You can't drop the stamine and weapon degredation systems critique just because of the humour that he tied to them. He clearly explains how they took away from his experience and how they add a negative diffculty layer which forces the player to complete more shrines. 

To add what i was saying he critiques the difficulty of the combat, the "ubisoft" towers, some weather elements, and that he found the shrine element to be a grind. 

You're acting like a butthurt child, just because you disgaree doesn't mean he is wrong. 

I agree with some of his points regarding the degredation system and the combat, people forget that personal taste is part of reviews, and all the ass kissing BOTW has gotten since launch makes people forget that. 

First, nobody is kissing BotW ass. Weapons are all over Hyrule. If there's a problem is space to save those. Secondly, zero stamina problems. You can climb Twin Peaks with the initial stamina ring. And that is one of the highest peaks in the game. No need to upgrade to explore Hyrule. Again, there's already a succesful speedrun.

 

Third, there's nothing difficult in combat. You can kill guardians parrying the laser with pot shields. Lynels are hard but flurry rush make it easier. Add in there buffs from cocking and even less problems.

 

About Ubisoft Towers, hopefully he is consisten that every game with a tower is a Ubisoft game. Lastly the weather system, especially rain, can be a problem for climbing and I agree.

 

Before you call me a butthurt child, you should try to ask in the first place what is my opinion in the game, because is nowhere to be my best Zelda game.

To re-itterate.

And if your stamina can't get you somewhere, there is another, possbily a half dozen other ways to get there. As someoen said above, they climbed a waterfall with the ice skill. You could also climb the cliff next to the waterfall, or you coudl use the armor that lets you surf up teh water fall in seconds. Or how about putting the octoballoons on a boulder and floating up the cliff. Ect. There are a dozen ways to do anything you want. 

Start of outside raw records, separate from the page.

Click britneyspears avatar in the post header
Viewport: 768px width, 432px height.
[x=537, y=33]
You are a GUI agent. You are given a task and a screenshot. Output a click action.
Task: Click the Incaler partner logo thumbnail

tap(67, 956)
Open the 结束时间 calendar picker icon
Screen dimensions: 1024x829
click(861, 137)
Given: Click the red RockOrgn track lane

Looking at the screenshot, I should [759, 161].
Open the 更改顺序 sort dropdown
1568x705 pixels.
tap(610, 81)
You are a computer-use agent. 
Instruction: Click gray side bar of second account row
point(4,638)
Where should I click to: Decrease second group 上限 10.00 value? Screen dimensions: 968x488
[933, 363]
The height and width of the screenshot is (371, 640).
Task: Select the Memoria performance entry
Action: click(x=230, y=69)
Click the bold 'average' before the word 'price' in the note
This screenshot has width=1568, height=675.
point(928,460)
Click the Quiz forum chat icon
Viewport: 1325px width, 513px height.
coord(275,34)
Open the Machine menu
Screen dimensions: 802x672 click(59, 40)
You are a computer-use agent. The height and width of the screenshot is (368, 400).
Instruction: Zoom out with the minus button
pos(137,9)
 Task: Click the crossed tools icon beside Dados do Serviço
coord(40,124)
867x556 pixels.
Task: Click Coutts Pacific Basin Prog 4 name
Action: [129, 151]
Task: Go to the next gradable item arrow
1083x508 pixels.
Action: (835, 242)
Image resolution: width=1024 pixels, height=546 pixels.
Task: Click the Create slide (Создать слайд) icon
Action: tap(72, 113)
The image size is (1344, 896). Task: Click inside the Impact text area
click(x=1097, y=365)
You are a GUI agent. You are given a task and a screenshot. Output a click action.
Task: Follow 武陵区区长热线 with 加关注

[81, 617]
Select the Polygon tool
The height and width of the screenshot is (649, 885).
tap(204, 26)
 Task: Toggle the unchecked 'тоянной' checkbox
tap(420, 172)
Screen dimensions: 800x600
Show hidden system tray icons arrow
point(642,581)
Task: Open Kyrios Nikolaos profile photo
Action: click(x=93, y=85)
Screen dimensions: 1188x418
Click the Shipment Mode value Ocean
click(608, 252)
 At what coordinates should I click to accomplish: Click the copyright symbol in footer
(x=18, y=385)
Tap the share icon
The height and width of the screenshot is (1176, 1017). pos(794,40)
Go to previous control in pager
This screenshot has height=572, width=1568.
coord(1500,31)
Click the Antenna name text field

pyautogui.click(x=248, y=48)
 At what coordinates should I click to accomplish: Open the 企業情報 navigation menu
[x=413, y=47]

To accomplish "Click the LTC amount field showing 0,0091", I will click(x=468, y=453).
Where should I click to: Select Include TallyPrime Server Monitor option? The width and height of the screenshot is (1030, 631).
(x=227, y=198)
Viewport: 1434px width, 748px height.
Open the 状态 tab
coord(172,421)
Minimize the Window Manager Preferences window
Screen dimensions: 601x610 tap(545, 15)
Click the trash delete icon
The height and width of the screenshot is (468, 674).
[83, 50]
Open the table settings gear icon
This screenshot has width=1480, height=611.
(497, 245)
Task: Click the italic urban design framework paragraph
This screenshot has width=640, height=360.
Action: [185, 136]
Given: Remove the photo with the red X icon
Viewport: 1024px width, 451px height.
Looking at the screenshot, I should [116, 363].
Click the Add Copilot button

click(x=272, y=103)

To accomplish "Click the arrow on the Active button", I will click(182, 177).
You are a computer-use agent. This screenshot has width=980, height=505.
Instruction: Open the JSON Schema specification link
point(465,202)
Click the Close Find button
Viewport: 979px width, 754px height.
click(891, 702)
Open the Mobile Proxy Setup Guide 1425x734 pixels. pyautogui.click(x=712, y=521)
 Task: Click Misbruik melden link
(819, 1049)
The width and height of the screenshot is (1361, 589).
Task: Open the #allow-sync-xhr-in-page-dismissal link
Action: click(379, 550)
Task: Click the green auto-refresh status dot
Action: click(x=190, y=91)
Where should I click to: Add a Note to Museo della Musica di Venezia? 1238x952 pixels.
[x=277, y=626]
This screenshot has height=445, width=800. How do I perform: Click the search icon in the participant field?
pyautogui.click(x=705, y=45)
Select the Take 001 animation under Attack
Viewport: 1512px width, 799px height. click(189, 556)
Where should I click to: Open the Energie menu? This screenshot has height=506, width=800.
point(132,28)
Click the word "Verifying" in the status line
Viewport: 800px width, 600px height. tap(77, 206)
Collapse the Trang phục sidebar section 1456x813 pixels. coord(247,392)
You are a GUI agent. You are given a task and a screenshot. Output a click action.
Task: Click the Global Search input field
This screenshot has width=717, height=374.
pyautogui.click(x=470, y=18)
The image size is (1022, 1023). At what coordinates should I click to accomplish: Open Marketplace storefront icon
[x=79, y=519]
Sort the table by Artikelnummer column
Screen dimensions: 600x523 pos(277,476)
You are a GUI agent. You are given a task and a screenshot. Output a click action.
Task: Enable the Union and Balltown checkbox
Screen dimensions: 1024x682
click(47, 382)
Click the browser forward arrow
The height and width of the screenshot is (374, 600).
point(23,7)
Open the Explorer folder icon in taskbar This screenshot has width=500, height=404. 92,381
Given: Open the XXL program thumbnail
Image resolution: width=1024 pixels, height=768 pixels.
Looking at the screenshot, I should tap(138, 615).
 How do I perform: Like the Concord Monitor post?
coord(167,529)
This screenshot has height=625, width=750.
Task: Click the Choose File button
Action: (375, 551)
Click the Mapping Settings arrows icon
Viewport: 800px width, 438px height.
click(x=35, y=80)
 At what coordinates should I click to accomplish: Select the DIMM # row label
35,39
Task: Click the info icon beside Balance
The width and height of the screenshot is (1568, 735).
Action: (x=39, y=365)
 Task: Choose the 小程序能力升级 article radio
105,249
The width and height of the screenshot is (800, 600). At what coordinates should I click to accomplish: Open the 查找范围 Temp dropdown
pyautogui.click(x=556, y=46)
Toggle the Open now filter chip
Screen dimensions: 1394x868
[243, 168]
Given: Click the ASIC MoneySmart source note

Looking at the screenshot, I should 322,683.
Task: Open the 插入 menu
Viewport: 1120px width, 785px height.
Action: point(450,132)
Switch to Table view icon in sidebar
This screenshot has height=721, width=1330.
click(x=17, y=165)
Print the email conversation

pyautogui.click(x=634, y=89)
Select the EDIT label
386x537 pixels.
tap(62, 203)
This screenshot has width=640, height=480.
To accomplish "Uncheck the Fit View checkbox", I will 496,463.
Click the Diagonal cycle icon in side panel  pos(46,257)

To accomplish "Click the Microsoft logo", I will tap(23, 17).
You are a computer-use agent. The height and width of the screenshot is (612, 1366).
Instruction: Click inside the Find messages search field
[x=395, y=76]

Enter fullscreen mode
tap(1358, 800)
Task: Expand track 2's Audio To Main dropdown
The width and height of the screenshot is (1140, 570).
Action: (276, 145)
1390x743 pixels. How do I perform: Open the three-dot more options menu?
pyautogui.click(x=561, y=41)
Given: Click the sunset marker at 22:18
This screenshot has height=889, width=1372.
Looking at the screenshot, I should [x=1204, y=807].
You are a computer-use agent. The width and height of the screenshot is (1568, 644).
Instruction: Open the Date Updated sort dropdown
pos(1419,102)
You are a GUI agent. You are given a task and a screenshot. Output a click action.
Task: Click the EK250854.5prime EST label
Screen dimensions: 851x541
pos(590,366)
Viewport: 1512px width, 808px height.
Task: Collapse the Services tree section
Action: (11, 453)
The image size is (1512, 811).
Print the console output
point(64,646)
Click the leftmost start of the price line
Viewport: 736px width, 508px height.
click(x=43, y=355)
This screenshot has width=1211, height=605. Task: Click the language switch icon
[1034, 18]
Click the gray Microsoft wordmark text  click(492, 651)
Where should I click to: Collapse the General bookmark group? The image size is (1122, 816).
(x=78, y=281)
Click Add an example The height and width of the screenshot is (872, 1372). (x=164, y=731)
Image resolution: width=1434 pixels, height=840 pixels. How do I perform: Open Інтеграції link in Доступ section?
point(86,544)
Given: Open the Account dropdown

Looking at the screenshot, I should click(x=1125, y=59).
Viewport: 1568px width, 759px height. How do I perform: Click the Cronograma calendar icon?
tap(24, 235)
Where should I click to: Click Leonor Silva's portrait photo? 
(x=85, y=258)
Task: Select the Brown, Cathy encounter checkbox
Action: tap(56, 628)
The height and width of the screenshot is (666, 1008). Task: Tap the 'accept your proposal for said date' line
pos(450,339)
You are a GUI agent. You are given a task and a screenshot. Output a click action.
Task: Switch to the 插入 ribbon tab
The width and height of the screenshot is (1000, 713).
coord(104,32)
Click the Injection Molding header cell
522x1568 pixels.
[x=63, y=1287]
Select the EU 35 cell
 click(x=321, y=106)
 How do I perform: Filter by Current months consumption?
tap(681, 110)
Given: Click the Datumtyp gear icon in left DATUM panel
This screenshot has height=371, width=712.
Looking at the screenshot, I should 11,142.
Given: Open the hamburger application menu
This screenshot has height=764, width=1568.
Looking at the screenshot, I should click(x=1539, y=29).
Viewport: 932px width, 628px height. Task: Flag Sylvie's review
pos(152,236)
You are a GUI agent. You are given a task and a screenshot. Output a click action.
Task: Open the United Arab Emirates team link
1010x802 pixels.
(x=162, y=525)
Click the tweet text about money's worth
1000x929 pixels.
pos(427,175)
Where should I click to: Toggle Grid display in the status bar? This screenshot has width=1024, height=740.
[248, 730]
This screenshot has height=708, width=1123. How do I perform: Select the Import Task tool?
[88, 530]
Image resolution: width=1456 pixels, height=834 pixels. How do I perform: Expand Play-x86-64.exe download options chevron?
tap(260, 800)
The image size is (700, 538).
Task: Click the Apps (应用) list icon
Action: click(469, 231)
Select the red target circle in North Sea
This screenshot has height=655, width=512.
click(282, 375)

Yea, kill the toughest things in the game with a lvl 1 shield. The weakest shield in teh entire game.

I don' get the weather complaint. We as gamers are now complaining about rain in a game making things act like rain? You know being able to shield surf super fast in rain weahter, or not being able to climb? I guess realism is just bad now huh. Bring on the bird poop ledges that I am telegraphed climibing I guess. But if it starts raining, I just change what I'm doing. As I said before, there are a dozen ways to do something. If it starts raining, do the other methods, or else move on to something else and come back. Find a little shelter, drop some wood, start it on fire and rest for half a day so rain is gone. Then start climbing.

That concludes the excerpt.